◆ **TASK PROMPT**: An exact copy of every entry is needed here; the images stay out.
>>>
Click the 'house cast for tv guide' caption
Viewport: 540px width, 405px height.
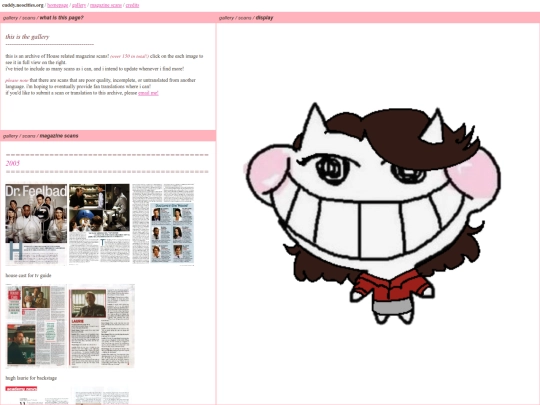[28, 276]
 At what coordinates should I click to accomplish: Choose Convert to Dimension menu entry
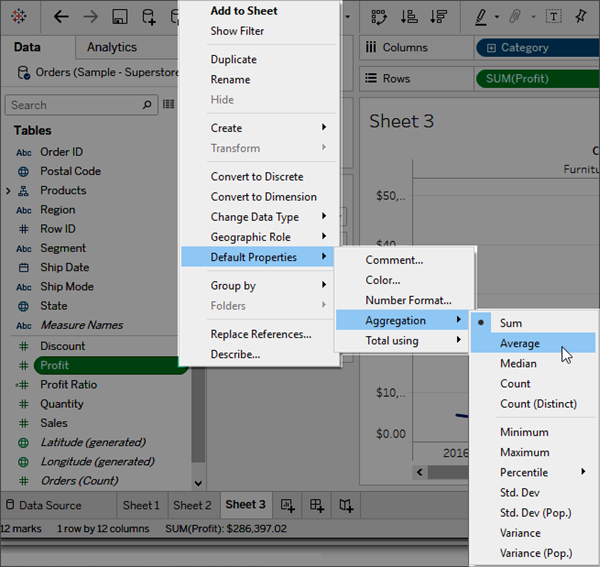(x=263, y=197)
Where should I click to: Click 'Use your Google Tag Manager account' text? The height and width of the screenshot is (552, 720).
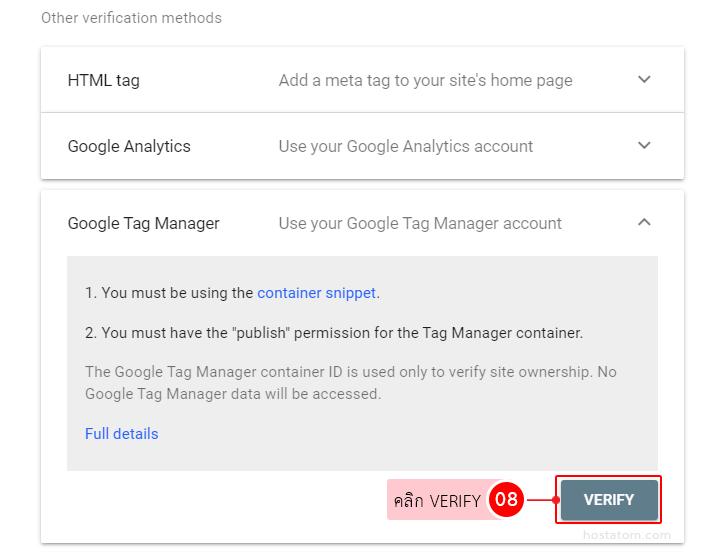pos(420,224)
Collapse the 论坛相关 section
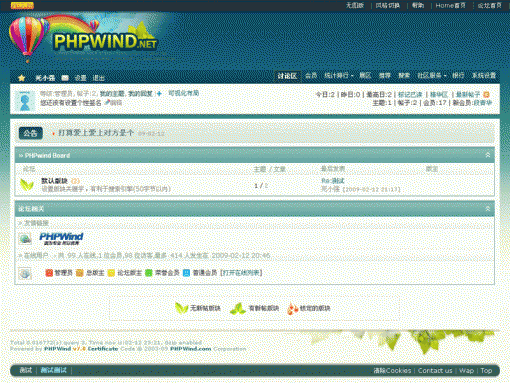This screenshot has height=383, width=510. (x=488, y=209)
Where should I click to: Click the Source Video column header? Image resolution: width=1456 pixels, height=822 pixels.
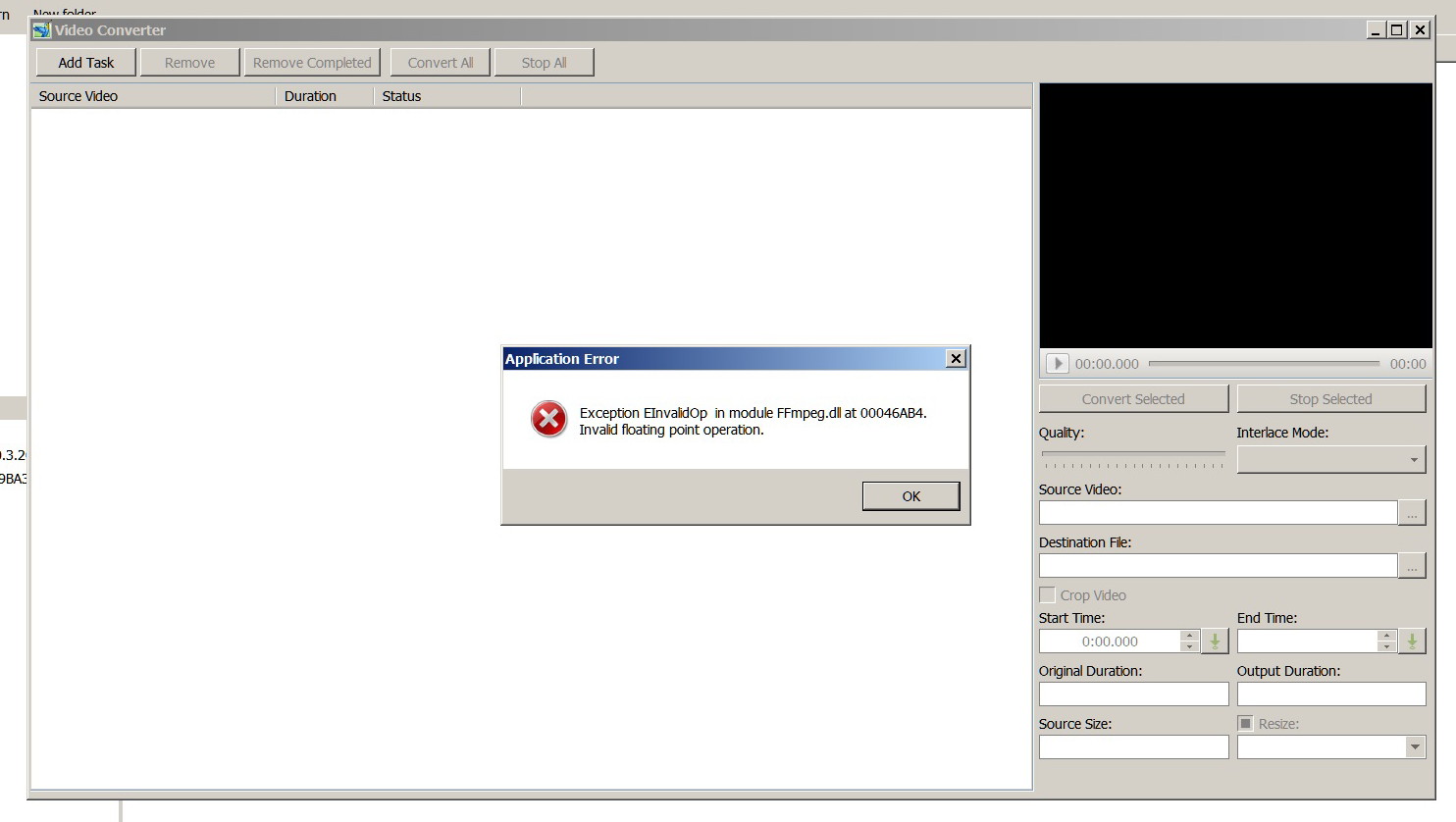tap(153, 96)
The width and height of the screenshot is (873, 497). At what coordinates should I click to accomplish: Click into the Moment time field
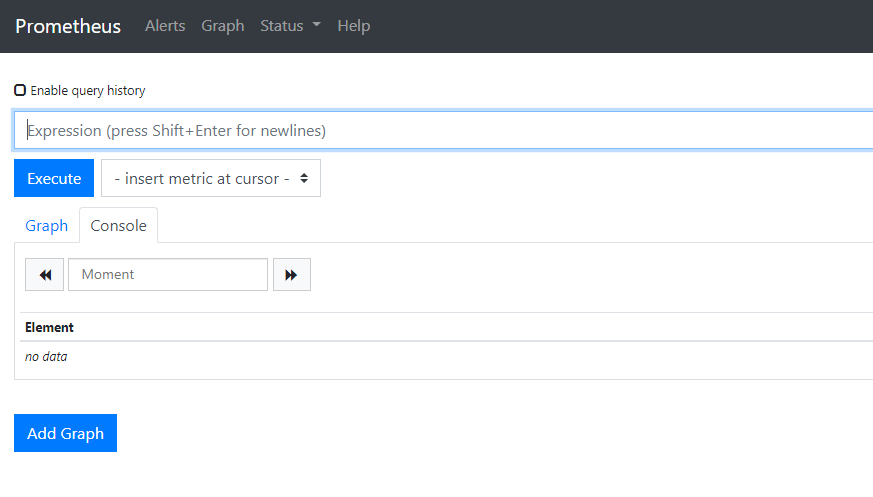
<<<
◆ **TASK RESULT**:
Click the 'house cast for tv guide' caption
Viewport: 540px width, 405px height.
[28, 276]
 At what coordinates should I click to accomplish: Choose Convert to Dimension menu entry
(x=263, y=197)
Where should I click to: Click 'Use your Google Tag Manager account' text? The height and width of the screenshot is (552, 720).
pos(420,224)
Collapse the 论坛相关 section
This screenshot has height=383, width=510. (x=488, y=209)
Where should I click to: Click the Source Video column header? Image resolution: width=1456 pixels, height=822 pixels.
tap(153, 96)
The width and height of the screenshot is (873, 497). At what coordinates should I click to accomplish: Click into the Moment time field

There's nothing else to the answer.